**Exercice 1**
Recopiez tout le texte source depuis « À l'instar de » jusqu'à « deux récits distincts. » inclus.
**Exercice 2**
Dans le texte source, relevez toutes les années citées dans le paragraphe qui commence par « De Marcel Arland, je ne sais pas grand-chose ».

**Texte source**
J’ai aimé ce roman qui se lit en deux heures tellement le style de Marcel Arland est coulant, agréable. J’ai aimé aussi revenir à une époque où les filles n’avaient pas d’autre choix que de trouver un mari pour survivre dans un monde qui, contrairement aux idées répandues, n’a pas cessé d’être dur, impitoyable, en dépit du fait qu’il soit libéré des pressions religieuses, familiales et sociales qui étouffaient les générations antérieures aux années 1960. Aujourd’hui, des pressions étouffent toujours les jeunes filles et les jeunes hommes, mais elles sont d’un autre ordre, et je laisse à d’autres personnes le soin d’en discuter.

De Marcel Arland, je ne sais pas grand-chose, si ce n’est qu’il est né en 1899 en Haute-Marne (France), qu’il a assumé la co-direction de la Nouvelle revue française (NRF) pendant une vingtaine d’années, qu’il est entré à l’Académie française en 1968 et qu’il est mort en 1986 à l’âge de quatre-vingt-sept ans. Son roman L’ordre a remporté le prix Goncourt en 1929. Pour en savoir davantage sur cet écrivain, je vous invite à consulter l’article que lui consacre Wikipédia.fr.


Arland, Marcel. Monique. Paris, Gallimard, c1926, 1949.

2005, mise à jour le : 2015-09-17

2015-09-03

Honoré de Balzac : Maître Cornélius (1831)

À l'instar de L'Enfant maudit, des Proscrits et de bien d'autres ouvrages de la série des Études philosophiques de la Comédie humaine, ce roman – ou grosse nouvelle, c'est selon – s'inscrit dans le contexte de l'histoire de France, sans qu'il puisse être qualifié de roman historique au sens où nous l'entendons aujourd'hui. Maître Cornélius se déroule à Tours vers 1479, soit trois ans avant la mort du roi Louis XI qui a cinquante-sept ans dans ce roman et qui joue un rôle de premier plan dans son dénouement. Comme cela arrive souvent chez Balzac, le roman raconte une histoire qui enchevêtre deux récits distincts.

Le premier récit peut être considéré comme une histoire d'amour. Geoges d'Estouville est éperdu d'amour pour Marie de Saint-Vallier, épouse d'un vieil homme jaloux qui la fait souffrir. À l'église, il réussit à tromper la vigilance du vieil homme et prévient Marie qui la rejoindra chez elle cette nuit-là. Entre temps, Marie, fille du roi Louis XI, réussit à lui faire parvenir une missive pour lui confier son malheur. Pour accéder à la demeure de sa bien-aimée, il passe par la maison de Maître Cornélius qui le prend pour un voleur. Cette première intrigue connaît un dénouement heureux, bien que légèrement tortueux...

**Données enregistrées**

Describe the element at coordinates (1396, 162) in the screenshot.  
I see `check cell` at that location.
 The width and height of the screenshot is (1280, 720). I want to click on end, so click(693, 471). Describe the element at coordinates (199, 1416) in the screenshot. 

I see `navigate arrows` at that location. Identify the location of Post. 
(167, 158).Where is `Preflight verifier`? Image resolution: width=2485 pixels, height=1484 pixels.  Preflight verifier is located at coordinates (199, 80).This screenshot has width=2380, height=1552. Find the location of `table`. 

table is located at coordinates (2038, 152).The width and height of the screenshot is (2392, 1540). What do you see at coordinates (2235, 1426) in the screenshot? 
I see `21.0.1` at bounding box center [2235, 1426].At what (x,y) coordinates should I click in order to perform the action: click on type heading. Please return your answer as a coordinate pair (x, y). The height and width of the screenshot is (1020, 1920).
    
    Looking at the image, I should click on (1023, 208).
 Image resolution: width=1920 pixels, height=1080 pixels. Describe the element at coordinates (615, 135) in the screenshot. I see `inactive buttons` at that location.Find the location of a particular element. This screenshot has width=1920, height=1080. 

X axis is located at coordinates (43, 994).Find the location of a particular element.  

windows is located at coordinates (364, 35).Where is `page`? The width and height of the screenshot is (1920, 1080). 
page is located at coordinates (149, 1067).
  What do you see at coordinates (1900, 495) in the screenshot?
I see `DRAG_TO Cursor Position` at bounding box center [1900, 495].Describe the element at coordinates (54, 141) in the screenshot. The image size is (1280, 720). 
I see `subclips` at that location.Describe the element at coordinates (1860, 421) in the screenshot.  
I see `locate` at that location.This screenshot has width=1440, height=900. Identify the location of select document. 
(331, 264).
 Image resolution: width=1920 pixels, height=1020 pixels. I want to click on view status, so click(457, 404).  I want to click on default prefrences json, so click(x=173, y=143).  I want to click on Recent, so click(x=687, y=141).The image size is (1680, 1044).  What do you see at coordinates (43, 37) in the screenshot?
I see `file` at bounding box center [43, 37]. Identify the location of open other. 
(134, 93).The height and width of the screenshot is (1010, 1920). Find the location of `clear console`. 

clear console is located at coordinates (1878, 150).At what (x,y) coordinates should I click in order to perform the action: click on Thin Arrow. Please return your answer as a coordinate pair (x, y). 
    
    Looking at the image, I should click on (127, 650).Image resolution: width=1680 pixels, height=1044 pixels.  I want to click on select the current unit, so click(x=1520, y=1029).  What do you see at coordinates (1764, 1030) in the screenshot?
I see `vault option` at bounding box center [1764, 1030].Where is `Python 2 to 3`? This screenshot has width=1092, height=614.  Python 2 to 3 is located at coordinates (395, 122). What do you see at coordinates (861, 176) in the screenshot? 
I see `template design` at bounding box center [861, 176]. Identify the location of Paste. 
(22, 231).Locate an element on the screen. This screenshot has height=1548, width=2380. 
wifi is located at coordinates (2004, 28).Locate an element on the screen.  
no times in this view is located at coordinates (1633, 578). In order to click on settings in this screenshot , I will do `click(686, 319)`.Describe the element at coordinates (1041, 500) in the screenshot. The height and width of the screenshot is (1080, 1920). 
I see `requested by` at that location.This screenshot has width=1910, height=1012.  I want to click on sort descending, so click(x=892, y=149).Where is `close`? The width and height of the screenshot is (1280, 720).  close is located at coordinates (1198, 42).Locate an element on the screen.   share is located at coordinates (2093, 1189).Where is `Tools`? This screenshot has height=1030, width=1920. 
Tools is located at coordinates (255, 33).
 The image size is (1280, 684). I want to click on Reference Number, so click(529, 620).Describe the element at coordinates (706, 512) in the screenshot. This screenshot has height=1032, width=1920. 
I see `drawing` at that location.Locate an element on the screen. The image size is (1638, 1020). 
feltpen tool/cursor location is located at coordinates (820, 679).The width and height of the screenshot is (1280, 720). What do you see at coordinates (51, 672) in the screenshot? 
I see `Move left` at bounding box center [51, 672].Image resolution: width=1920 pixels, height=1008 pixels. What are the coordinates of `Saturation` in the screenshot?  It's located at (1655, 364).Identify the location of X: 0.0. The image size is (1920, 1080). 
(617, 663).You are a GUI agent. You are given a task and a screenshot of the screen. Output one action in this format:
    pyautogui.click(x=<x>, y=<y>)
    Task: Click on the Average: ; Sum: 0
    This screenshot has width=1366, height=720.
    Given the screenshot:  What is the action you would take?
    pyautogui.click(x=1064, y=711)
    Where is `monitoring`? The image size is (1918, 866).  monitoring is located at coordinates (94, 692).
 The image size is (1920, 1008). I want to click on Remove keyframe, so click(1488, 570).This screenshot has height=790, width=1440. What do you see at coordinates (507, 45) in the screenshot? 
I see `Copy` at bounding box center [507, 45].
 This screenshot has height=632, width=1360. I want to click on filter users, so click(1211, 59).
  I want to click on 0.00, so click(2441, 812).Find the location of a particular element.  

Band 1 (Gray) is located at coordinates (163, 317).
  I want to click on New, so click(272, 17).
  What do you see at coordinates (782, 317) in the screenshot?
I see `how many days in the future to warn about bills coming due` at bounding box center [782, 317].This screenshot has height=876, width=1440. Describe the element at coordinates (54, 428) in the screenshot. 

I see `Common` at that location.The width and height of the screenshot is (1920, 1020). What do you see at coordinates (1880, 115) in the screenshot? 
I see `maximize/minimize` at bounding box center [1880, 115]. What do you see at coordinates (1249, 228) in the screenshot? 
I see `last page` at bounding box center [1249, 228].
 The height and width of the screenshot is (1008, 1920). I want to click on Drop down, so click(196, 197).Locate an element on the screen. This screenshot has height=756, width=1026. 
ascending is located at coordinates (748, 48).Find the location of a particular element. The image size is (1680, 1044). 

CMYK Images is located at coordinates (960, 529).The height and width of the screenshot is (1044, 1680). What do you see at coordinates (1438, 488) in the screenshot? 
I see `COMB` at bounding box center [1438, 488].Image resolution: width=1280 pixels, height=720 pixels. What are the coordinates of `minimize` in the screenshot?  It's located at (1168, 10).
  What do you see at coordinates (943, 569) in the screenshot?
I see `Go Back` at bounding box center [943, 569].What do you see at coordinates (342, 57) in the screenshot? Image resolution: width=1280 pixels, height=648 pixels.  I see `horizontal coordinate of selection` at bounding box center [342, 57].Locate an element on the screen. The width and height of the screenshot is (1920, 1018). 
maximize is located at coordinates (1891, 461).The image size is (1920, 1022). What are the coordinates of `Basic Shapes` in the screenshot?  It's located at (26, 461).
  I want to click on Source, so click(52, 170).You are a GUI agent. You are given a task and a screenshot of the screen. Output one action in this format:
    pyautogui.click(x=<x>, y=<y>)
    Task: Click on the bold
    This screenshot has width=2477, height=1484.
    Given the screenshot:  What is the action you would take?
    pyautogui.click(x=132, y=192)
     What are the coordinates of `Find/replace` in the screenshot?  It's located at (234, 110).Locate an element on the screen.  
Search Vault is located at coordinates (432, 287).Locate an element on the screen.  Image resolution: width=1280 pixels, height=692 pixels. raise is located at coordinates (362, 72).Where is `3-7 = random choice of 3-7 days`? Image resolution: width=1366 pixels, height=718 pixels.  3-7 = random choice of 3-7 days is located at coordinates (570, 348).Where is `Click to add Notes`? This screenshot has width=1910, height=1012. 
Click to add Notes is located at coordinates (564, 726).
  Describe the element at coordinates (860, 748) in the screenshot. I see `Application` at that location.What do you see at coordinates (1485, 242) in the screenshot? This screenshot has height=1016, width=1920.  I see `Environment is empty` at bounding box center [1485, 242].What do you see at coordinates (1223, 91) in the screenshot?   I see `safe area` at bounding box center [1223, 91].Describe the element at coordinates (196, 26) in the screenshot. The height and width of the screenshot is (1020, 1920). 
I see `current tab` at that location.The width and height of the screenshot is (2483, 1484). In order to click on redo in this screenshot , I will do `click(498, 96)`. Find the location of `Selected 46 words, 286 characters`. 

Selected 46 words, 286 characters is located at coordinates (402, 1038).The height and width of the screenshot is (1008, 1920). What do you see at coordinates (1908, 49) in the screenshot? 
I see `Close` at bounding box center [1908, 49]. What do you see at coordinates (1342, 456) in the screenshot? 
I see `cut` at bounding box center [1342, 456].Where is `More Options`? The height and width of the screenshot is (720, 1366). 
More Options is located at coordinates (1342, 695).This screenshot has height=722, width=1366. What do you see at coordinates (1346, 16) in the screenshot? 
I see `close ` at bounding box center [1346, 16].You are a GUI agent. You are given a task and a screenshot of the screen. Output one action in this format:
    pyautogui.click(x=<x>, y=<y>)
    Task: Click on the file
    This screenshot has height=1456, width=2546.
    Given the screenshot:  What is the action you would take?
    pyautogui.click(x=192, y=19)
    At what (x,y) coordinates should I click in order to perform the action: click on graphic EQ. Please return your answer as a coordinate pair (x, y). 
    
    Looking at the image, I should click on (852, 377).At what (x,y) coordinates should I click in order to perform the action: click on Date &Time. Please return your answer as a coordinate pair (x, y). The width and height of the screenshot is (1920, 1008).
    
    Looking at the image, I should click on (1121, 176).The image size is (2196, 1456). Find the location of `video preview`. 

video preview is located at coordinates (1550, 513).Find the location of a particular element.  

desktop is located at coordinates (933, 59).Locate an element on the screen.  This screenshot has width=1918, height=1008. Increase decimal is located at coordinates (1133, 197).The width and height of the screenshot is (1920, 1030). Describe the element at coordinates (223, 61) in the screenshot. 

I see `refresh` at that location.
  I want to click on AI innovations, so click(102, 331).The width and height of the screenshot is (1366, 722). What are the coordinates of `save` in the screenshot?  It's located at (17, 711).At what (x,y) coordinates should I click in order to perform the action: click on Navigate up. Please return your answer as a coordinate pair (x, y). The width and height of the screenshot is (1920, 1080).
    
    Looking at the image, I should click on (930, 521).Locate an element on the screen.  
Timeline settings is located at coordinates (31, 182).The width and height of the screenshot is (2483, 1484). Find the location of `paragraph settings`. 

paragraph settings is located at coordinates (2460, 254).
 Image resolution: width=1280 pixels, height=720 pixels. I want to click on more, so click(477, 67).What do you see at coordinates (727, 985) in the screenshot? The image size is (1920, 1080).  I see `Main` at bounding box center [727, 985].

**Réponse 1**
À l'instar de L'Enfant maudit, des Proscrits et de bien d'autres ouvrages de la série des Études philosophiques de la Comédie humaine, ce roman – ou grosse nouvelle, c'est selon – s'inscrit dans le contexte de l'histoire de France, sans qu'il puisse être qualifié de roman historique au sens où nous l'entendons aujourd'hui. Maître Cornélius se déroule à Tours vers 1479, soit trois ans avant la mort du roi Louis XI qui a cinquante-sept ans dans ce roman et qui joue un rôle de premier plan dans son dénouement. Comme cela arrive souvent chez Balzac, le roman raconte une histoire qui enchevêtre deux récits distincts.

**Réponse 2**
1899, 1968, 1986, 1929